Another reality is that the crimeware ecosystem has become increasingly dynamic and adaptable, with affiliates adopting a “multi-platform” approach. Cyber attackers spread their operations across regions. For example, Kaspersky warned of the Grandoreiro banking trojan expanding from Latin America to Asia and Africa. In 2024, the threat targeted more than 1,700 financial institutions and 276 cryptocurrency wallets across 45 countries and territories. Among countries affected in Africa were Kenya, along with Algeria, Angola, Ethiopia, Ghana, Ivory Coast, Mozambique, Nigeria, South Africa, Tanzania, and Uganda.
“The finance sector’s inherent value and rapid digitisation make this sector one of the prime targets for cybercriminals. Breaches in the financial sector are considered the world’s second costliest after the healthcare industry,” said Bethwel Opil, Enterprise Client Lead at Kaspersky in Africa. “Financial institutions across East Africa need to evolve their security strategies to safeguard customers and protect critical assets. This includes securing endpoints, network and data; acquiring threat intelligence and raising cyber security awareness.”
In his presentation at the Summit, Andrey Semenyuchenko, Head of Corporate Security Solutions at Kaspersky, provided insights on emerging threats and protection strategies for financial institutions. AI-powered technologies help businesses to streamline operational processes and improve customer satisfaction.
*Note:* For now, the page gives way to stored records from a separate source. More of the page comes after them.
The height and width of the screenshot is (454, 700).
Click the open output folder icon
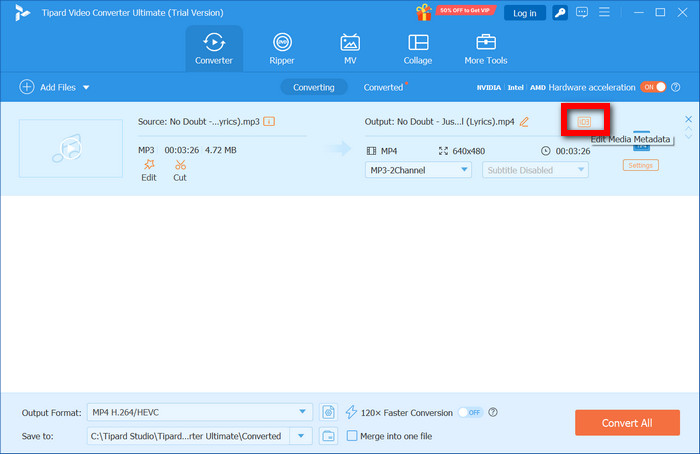[329, 435]
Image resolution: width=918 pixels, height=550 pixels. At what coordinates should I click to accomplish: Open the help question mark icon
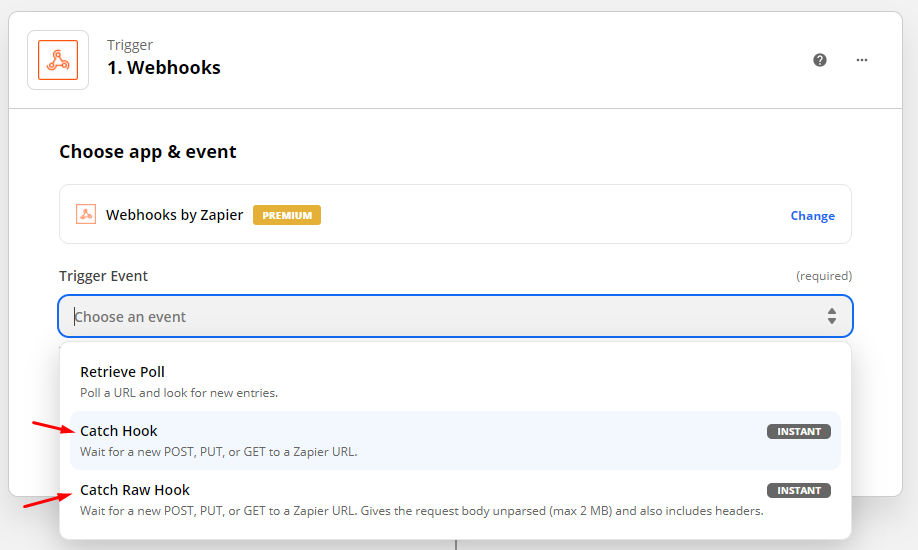click(820, 60)
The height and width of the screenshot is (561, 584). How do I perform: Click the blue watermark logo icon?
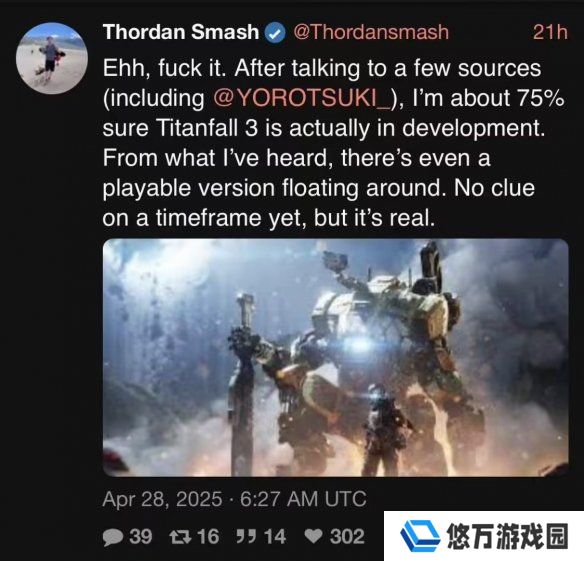420,536
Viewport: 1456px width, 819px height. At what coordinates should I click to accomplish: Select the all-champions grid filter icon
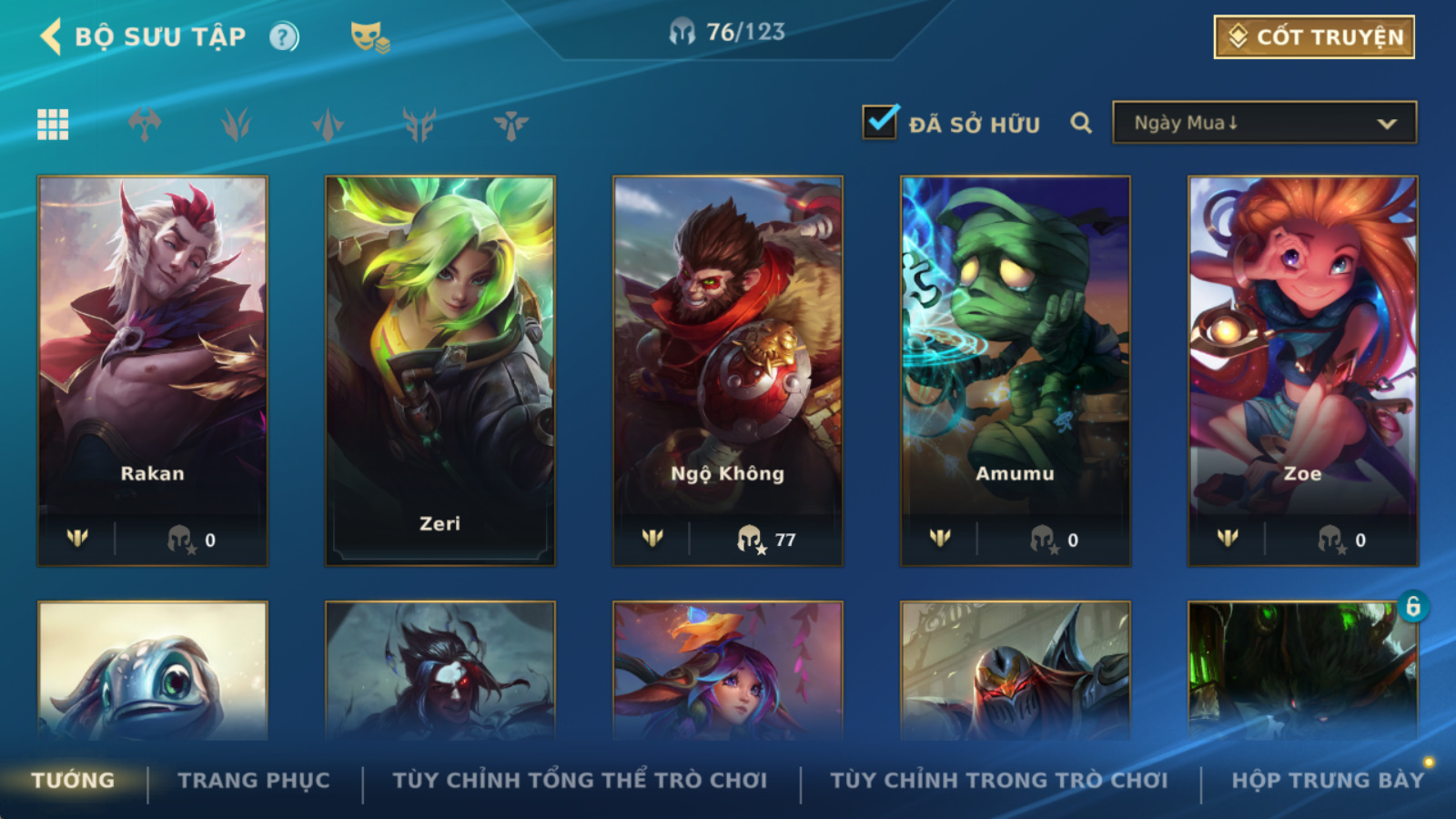53,125
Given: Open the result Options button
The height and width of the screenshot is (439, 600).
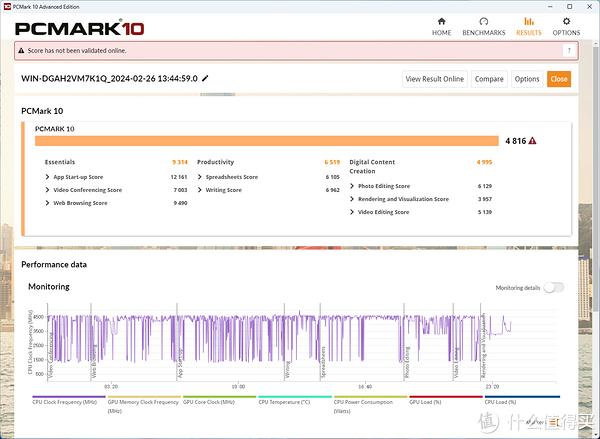Looking at the screenshot, I should pyautogui.click(x=526, y=79).
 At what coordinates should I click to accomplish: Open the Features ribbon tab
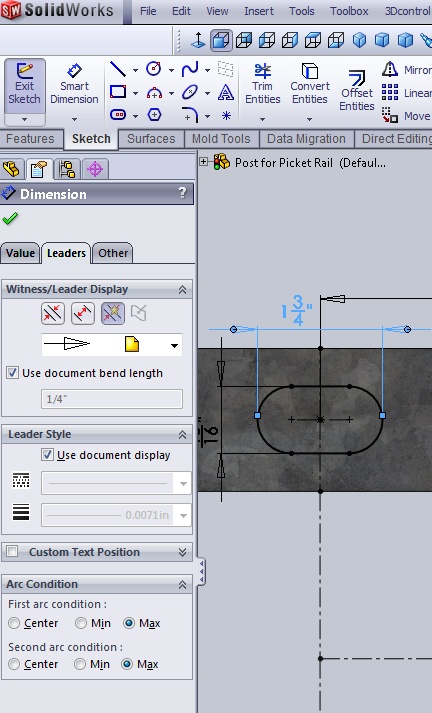coord(30,139)
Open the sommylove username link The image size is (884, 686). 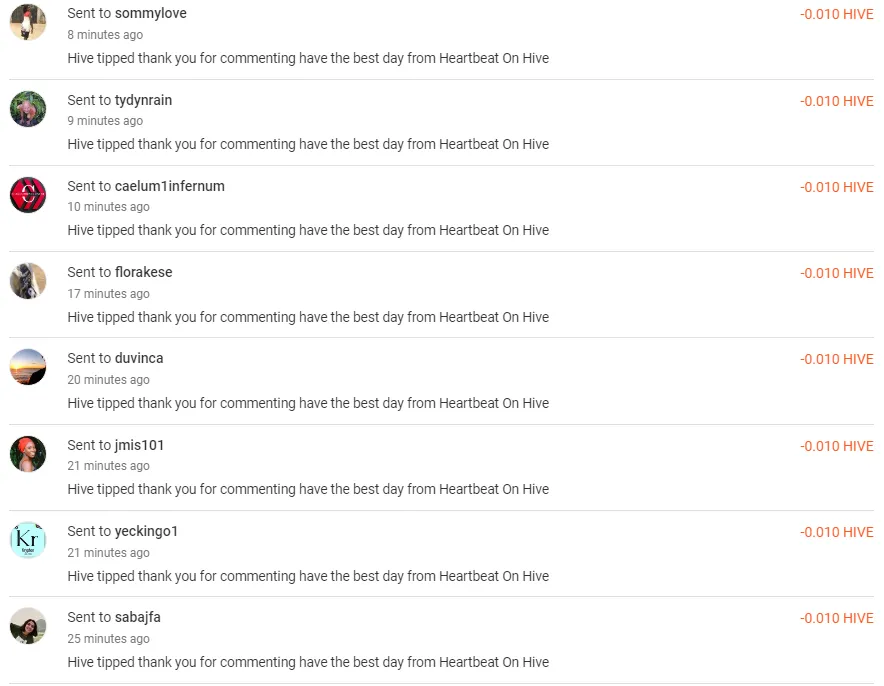click(151, 14)
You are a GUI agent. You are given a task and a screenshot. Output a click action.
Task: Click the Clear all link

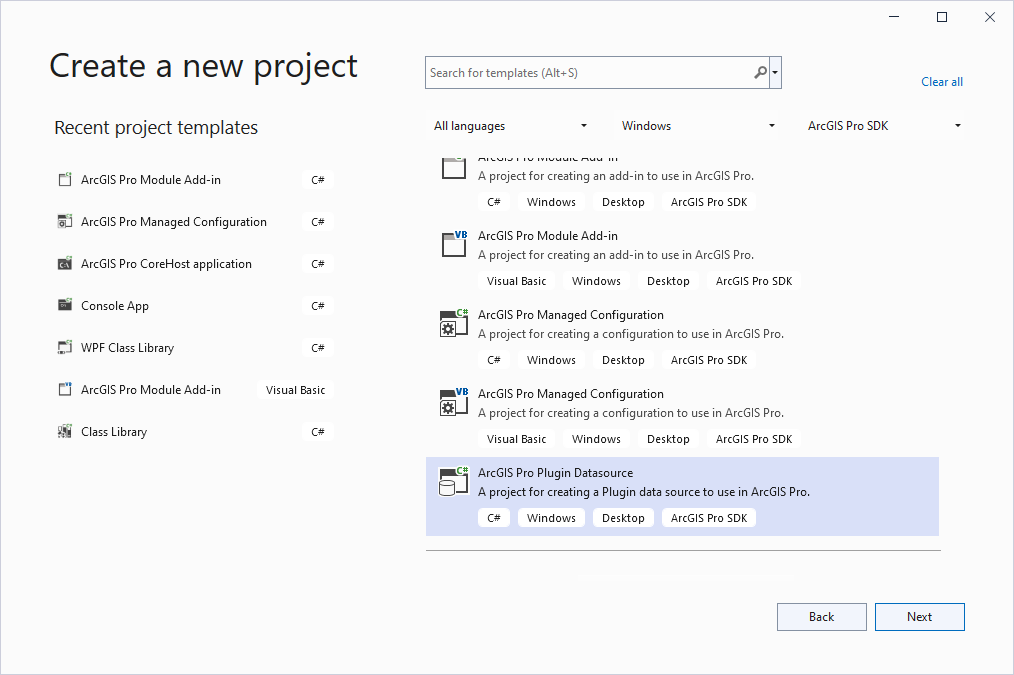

While at the same time AI is used by attackers to compromise organisations, for example in streamlined phishing attacks that gather sensitive data and deliver ransomware. Finance is the most impacted sector by Business Email Compromise attacks in Africa. AI-powered deepfake schemes is another problem, as they lead to the bypassing of biometric authentication and human errors.
Fraudulent schemes targeting payment systems is another cybersecurity issue that should be considered by financial institutions. Banking trojans target real-time payment systems and implement clipboard monitoring as a way of changing keys and stealing payments. According to Kaspersky statistics, the number of Trojan banker attacks on smartphones surged globally by 196% in 2024 compared to the previous year. Fake instant payment apps used to carry out different kinds of scams are also on the rise.
“Cybercriminals exploit vulnerabilities in open banking infrastructure, digital transactions, and cloud-based banking. In the context of the rise of AI-powered fraud, deepfake scams, and targeted phishing campaigns, finance organisations need a holistic cybersecurity strategy,” said Semenyuchenko. “By adopting active cybersecurity measures, including a multi-layered security strategy that incorporates extended detection and response (XDR) solutions, and by integrating advanced threat detection, AI-driven monitoring, and cybersecurity education, financial organisations can significantly reduce their risk exposure.”